New Platform

Jerboy

Banned
Oct 27, 2001
5,190
0
0
Are we soon going to hit the end of x86 platform? It has been same since the very first 86. It went to 32bit from 16bit somewhere in its history. Thats about it. We are just cranking up the clock speed more and more. Doesn' this compare well to keeping a motor at same torque and increasing power by pumping more RPM? I think its about time to see MAJOR improvement in personal computing such as more bandwidth and RISC based processing.
 

LordDoug

Junior Member
Nov 11, 2001
3
0
0
I hear AMD has a pretty good solution in the works for 64/32bit. As far as giving up all the software and hardware I have invested in just to go to 64bit tomorrow...that ain't gonna happen. Maybe down the line in a few years, as I upgrade almost continuously, but intel's idea that they can just MOVE everyone to a 64bit system seems a bit ambitious. I would like to see an achitecture change because as you said, x86 is getting a tad old. But so is AGP, and PCI, and IDE. Maybe we should just move to a multi-processor, multi-bus solution, even if it involves a move to 64/32bit at the same time. I could deal with software, mainstream, designed to use 4 processors at once. Ahhh...to dream.
 

Locutus4657

Senior member
Oct 9, 2001
209
0
0
Actually x86 design has changed quite a bit over the years now and features many RISC like implamentations. So no, it's not really like that, the IPC of x86 has changed quite a bit since the original implementation.

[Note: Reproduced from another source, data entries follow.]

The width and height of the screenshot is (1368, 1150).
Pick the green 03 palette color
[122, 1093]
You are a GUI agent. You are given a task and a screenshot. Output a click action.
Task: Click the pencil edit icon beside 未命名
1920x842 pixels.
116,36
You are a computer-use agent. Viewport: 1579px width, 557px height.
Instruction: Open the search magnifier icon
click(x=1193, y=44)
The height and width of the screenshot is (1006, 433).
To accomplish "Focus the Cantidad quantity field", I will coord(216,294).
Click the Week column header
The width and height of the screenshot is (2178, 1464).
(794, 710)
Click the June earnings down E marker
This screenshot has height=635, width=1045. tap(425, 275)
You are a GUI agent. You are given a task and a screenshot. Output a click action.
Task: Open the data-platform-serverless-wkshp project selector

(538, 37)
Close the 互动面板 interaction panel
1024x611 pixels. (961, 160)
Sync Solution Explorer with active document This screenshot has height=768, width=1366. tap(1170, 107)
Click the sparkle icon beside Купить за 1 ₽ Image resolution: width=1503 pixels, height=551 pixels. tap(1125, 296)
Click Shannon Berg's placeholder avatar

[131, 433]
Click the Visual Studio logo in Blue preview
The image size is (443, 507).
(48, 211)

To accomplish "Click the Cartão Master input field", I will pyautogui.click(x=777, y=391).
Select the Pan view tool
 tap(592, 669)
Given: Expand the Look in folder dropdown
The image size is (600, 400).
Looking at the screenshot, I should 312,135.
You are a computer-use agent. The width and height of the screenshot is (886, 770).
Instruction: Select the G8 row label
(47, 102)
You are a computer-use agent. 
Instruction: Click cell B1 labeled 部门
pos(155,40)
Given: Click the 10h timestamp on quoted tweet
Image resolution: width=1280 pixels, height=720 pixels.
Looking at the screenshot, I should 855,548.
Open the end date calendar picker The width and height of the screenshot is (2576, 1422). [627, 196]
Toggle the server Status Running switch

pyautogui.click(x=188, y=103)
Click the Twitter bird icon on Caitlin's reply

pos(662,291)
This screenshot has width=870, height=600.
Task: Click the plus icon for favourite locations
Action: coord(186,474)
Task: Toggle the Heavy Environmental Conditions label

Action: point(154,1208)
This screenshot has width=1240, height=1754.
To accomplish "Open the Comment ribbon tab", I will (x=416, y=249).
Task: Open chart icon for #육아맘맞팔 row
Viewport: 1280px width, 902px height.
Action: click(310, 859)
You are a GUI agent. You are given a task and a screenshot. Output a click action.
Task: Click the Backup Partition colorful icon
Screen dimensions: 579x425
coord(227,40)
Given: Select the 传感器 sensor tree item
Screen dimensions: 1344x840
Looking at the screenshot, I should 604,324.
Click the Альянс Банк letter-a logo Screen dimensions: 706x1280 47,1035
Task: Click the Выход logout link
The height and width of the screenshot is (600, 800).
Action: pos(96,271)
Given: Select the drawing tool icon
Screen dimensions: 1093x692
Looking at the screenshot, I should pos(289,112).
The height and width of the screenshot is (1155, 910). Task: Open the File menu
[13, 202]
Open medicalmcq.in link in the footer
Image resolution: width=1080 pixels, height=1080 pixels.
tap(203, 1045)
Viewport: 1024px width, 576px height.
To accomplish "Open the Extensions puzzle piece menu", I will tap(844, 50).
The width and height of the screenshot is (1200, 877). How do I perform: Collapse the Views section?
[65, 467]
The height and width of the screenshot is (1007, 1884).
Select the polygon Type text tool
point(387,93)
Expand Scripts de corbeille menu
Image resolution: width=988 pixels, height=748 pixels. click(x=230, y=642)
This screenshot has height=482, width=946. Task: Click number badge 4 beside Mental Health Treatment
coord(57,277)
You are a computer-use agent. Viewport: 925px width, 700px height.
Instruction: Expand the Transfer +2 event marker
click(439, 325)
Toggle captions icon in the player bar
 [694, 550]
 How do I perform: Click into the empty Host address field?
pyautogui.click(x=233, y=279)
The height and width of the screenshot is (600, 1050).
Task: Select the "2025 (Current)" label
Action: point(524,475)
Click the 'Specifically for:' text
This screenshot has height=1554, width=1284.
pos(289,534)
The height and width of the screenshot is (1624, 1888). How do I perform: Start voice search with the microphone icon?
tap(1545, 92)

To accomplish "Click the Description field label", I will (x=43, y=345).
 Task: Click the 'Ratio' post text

<< Are we soon going to hit the end of x86 platform? It has been same since the very first 86. It went to 32bit from 16bit somewhere in its history. Thats about it. We are just cranking up the clock speed more and more. Doesn' this compare well to keeping a motor at same torque and increasing power by pumping more RPM? I think its about time to see MAJOR improvement in personal computing such as more bandwidth and RISC based processing. >>

 

Sohcan

Platinum Member
Oct 10, 1999
2,127
0
0


<< It went to 32bit from 16bit somewhere in its history. Thats about it. >>

That's far from it...to only consider the switch from the 16-bit to 32-bit instruction set completely ignores so many of the changes x86 has made. Consider just some of the generational improvements:

386: Virtual paging, 32-bit extensions, orthogonal registers
486: Pipelining, on-die floating-point unit, on-die L1 cache (or was that the 386?)
Pentium: Superscalar architecture, SIMD computing
Pentium Pro: Out-of-order execution, x86 -> micro-RISC op decoding, decoupled execution, on-die L2 cache (Coppermine)
Athlon: on-die L2 cache (TBird), wider-superscalar
Pentium 4: decoupled instruction decoding, hyper-pipelining
Future: Integrated memory controller, chip-level multiprocessing, 64-bit extensions, double-sized general purpose register set (Hammer); simultaneous multithreading (future P4 chips)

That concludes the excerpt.